(Data supplied Opens)

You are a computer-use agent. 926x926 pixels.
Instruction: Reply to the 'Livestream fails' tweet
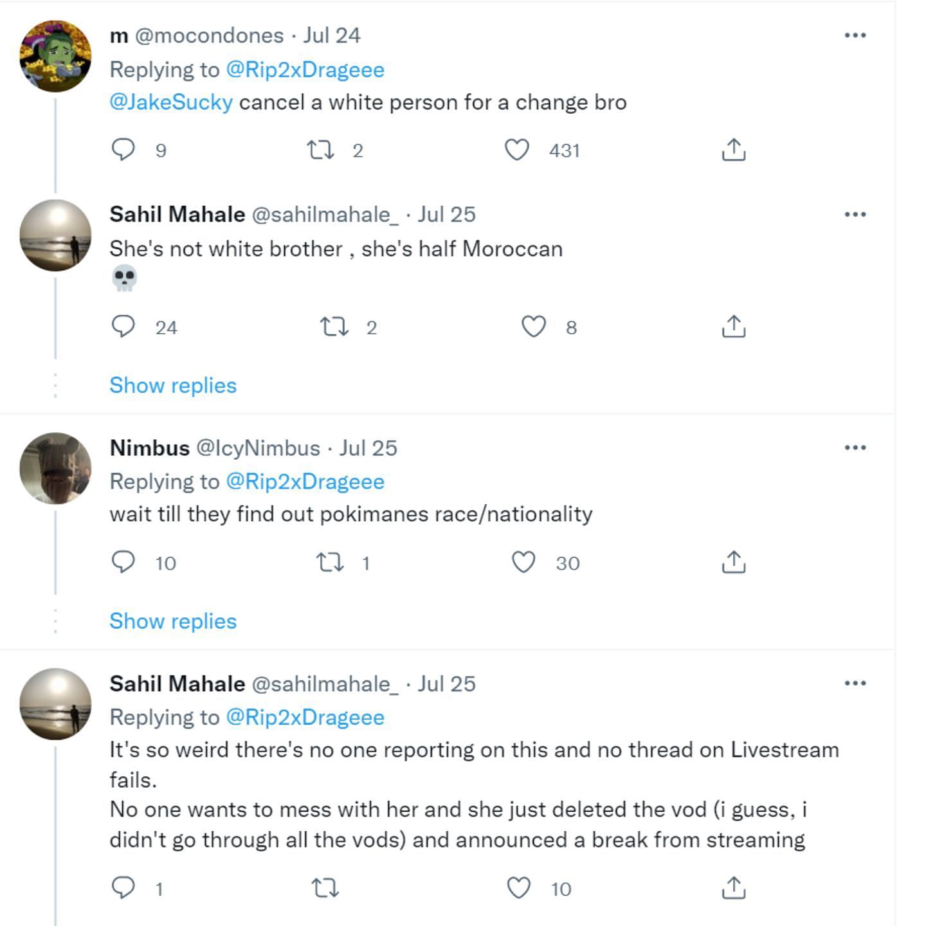pyautogui.click(x=123, y=888)

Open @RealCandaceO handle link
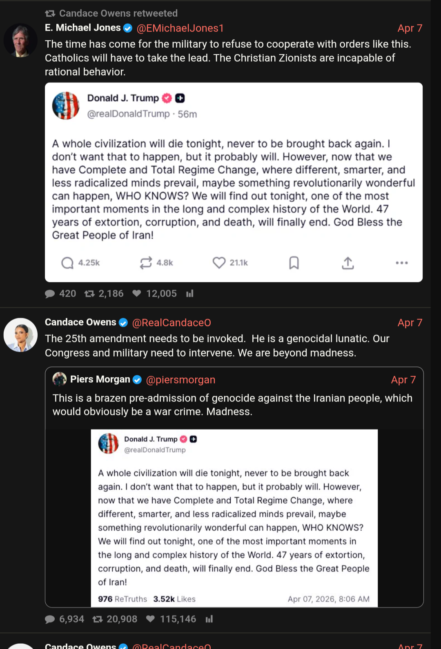(x=172, y=323)
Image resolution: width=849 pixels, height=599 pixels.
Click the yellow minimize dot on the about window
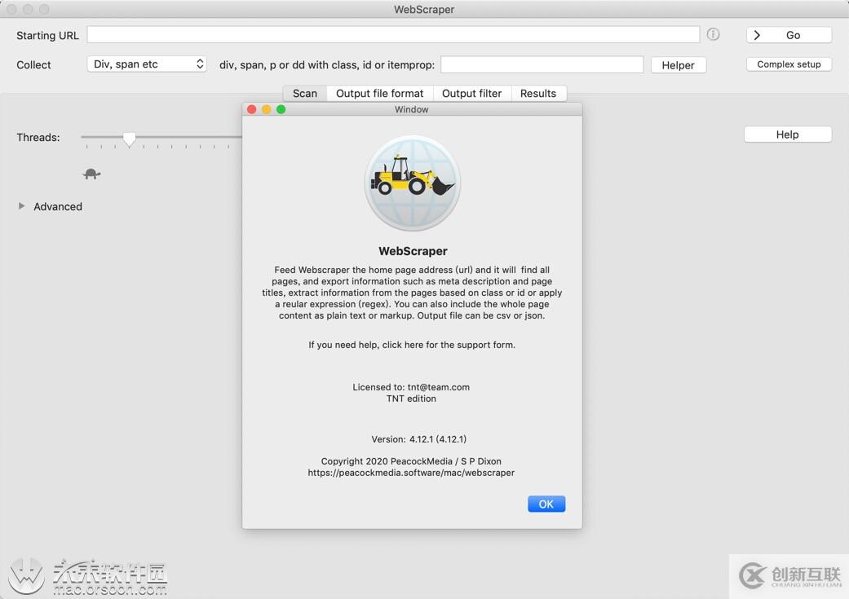(x=266, y=108)
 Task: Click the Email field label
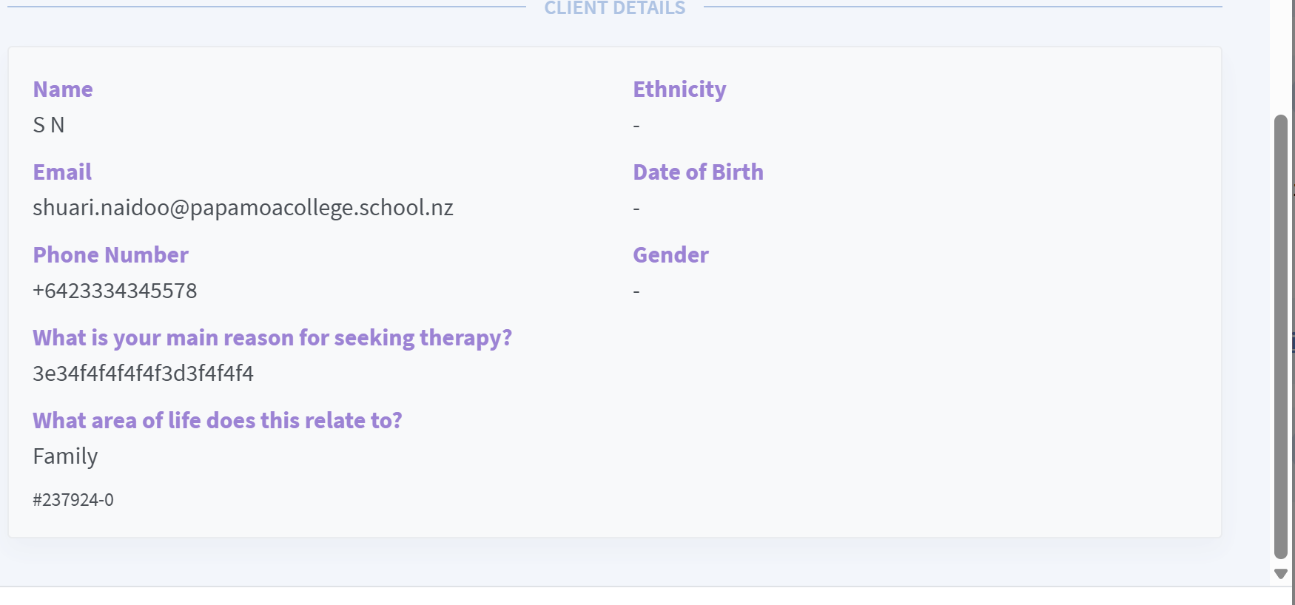62,172
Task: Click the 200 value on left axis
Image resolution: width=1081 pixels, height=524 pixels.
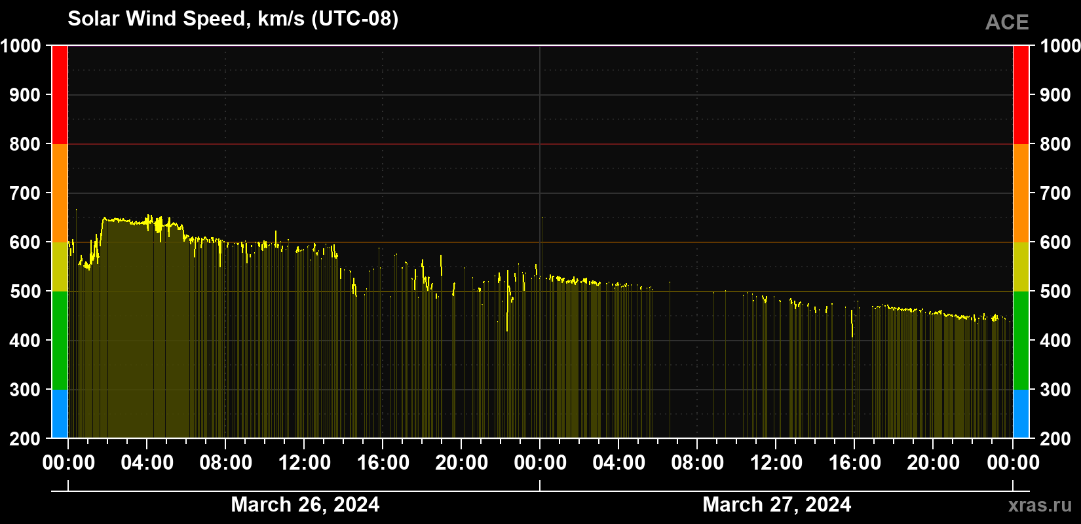Action: click(x=26, y=439)
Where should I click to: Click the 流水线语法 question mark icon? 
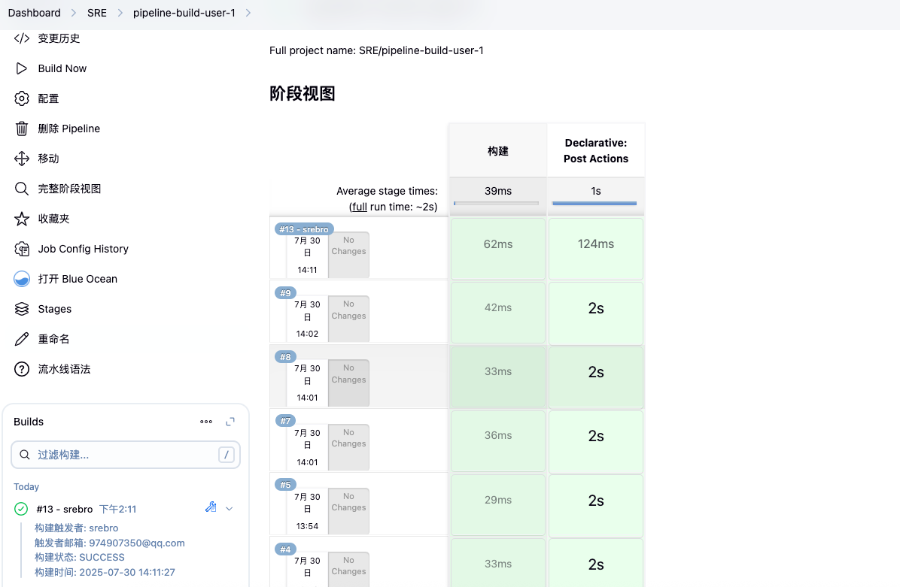[x=22, y=369]
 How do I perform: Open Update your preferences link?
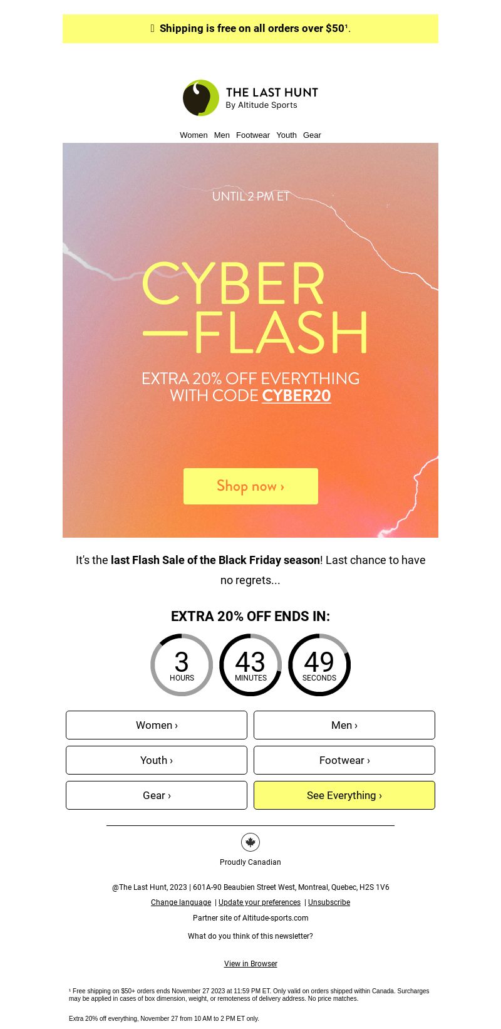pos(259,902)
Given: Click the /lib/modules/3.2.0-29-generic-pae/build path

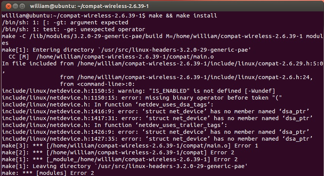Looking at the screenshot, I should click(x=96, y=36).
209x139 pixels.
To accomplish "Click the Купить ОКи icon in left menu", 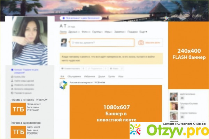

(Data supplied Closes)

● **To do**
Could you repeat all of the entries exactly, without any of the images?

● **Response to the task**
You are a computer-use agent. 926x926 pixels.
Instruction: Reply to the 'Livestream fails' tweet
pyautogui.click(x=123, y=888)

Open @RealCandaceO handle link
(x=172, y=323)
Image resolution: width=849 pixels, height=599 pixels.
Click the yellow minimize dot on the about window
(x=266, y=108)
 Task: Click the Email field label
62,172
Task: Click the 200 value on left axis
Image resolution: width=1081 pixels, height=524 pixels.
Action: click(x=26, y=439)
Where should I click to: Click the 流水线语法 question mark icon? 
[x=22, y=369]
 How do I perform: Open Update your preferences link?
pos(259,902)
Given: Click the /lib/modules/3.2.0-29-generic-pae/build path

Looking at the screenshot, I should click(x=96, y=36).
209x139 pixels.
To accomplish "Click the Купить ОКи icon in left menu", 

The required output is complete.